YouTube Enrages South Koreans by Demonetizing Viral Coronavirus Reporter

Clark TV, a popular YouTuber in South Korea who reports about the state of coronavirus in China, has abruptly been demonetized by YouTube.
Posted in: Headlines
February 5, 2020 9:22 AM UTC
  • One of the most popular YouTubers reporting about coronavirus in South Korea has been demonetized.
  • South Korean netizens are outraged by the demonetization of a top source of updates regarding the virus outbreak.
  • It raises the question of ambiguity surrounding YouTube’s demonetization guidelines.

Clark TV, a popular YouTuber in South Korea who recently started to report about the state of the coronavirus outbreak in China, has recently been demonetized by YouTube. It sparked outrage amongst local communities who have relied on the YouTuber for on-the-ground reporting.

In recent weeks, Clark TV released footage from Wuhan including videos of local experts, thoughts of journalists that entered Wuhan after the lockdown, and regular updates on the outbreak.

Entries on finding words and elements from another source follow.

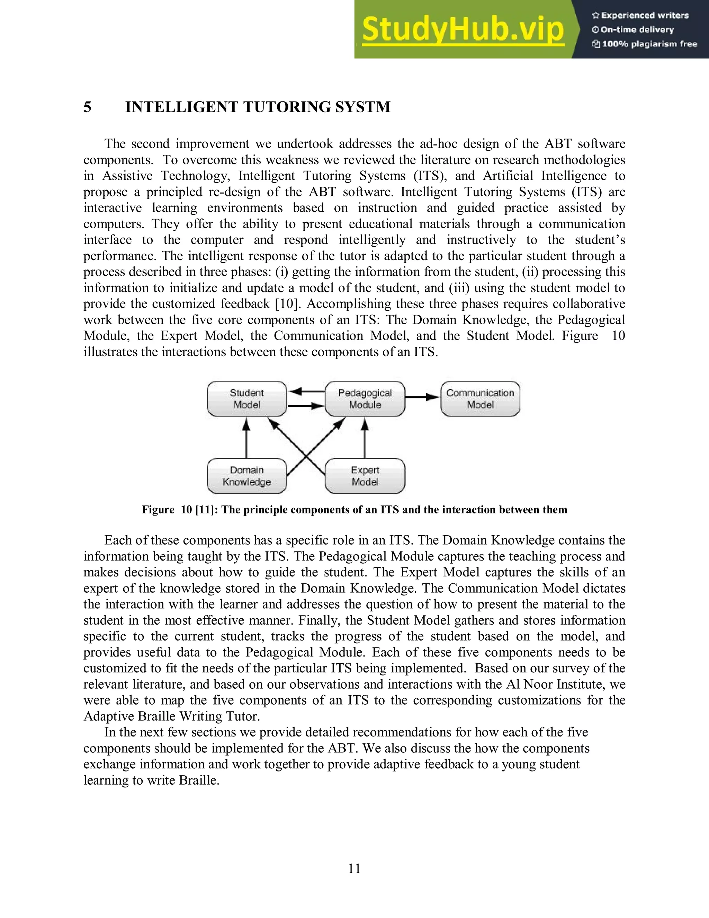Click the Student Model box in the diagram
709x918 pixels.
point(246,398)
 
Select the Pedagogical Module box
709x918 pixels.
point(365,398)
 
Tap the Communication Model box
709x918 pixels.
point(480,398)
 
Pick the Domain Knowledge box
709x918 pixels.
point(246,476)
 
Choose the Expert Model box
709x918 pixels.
point(365,476)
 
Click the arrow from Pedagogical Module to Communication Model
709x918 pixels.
point(422,397)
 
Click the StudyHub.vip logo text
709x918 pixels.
point(463,29)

South Korea netizens enraged for abrupt demonetization

For many South Korean communities that have been following the Wuhan coronavirus outbreak, Clark TV has been one of the few direct sources of information on the subject.

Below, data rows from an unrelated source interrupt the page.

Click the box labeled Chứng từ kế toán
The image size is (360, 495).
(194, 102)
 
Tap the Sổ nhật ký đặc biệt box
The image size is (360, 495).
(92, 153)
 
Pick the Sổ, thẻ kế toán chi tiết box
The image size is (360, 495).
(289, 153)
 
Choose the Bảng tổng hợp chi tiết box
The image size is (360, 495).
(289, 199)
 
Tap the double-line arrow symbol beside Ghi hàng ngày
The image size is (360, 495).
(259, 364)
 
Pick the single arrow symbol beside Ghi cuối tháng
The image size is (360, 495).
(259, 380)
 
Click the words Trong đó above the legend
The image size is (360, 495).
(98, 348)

The YouTuber, who now has over 600,000 subscribers, frequently releases statements of doctors in Wuhan, translated local media reports from China, and shared videos of various incidents that go unreported in the traditional media.

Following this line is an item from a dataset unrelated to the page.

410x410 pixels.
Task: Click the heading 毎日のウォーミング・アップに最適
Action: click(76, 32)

The YouTuber is best known for translating official reports from the Chinese media and showing the top voted comments on popular articles to show a glimpse of how the Chinese people are actually reacting in real-time to various coronavirus updates and incidents.

For instance, earlier this week, the Chinese media revealed Wuhan is not suffering from severe food shortage.

The People’s Daily report read that Wuhan currently has 34,000 tons of vegetables in storage. This amount can supply the city for about a week, without any additional inflow of food support.

But, the YouTuber read many of the top-rated and voted comments on the People’s Daily Report from local residents. Most of the comments expressed distrust towards local authorities and their claims of having an abundant supply of food.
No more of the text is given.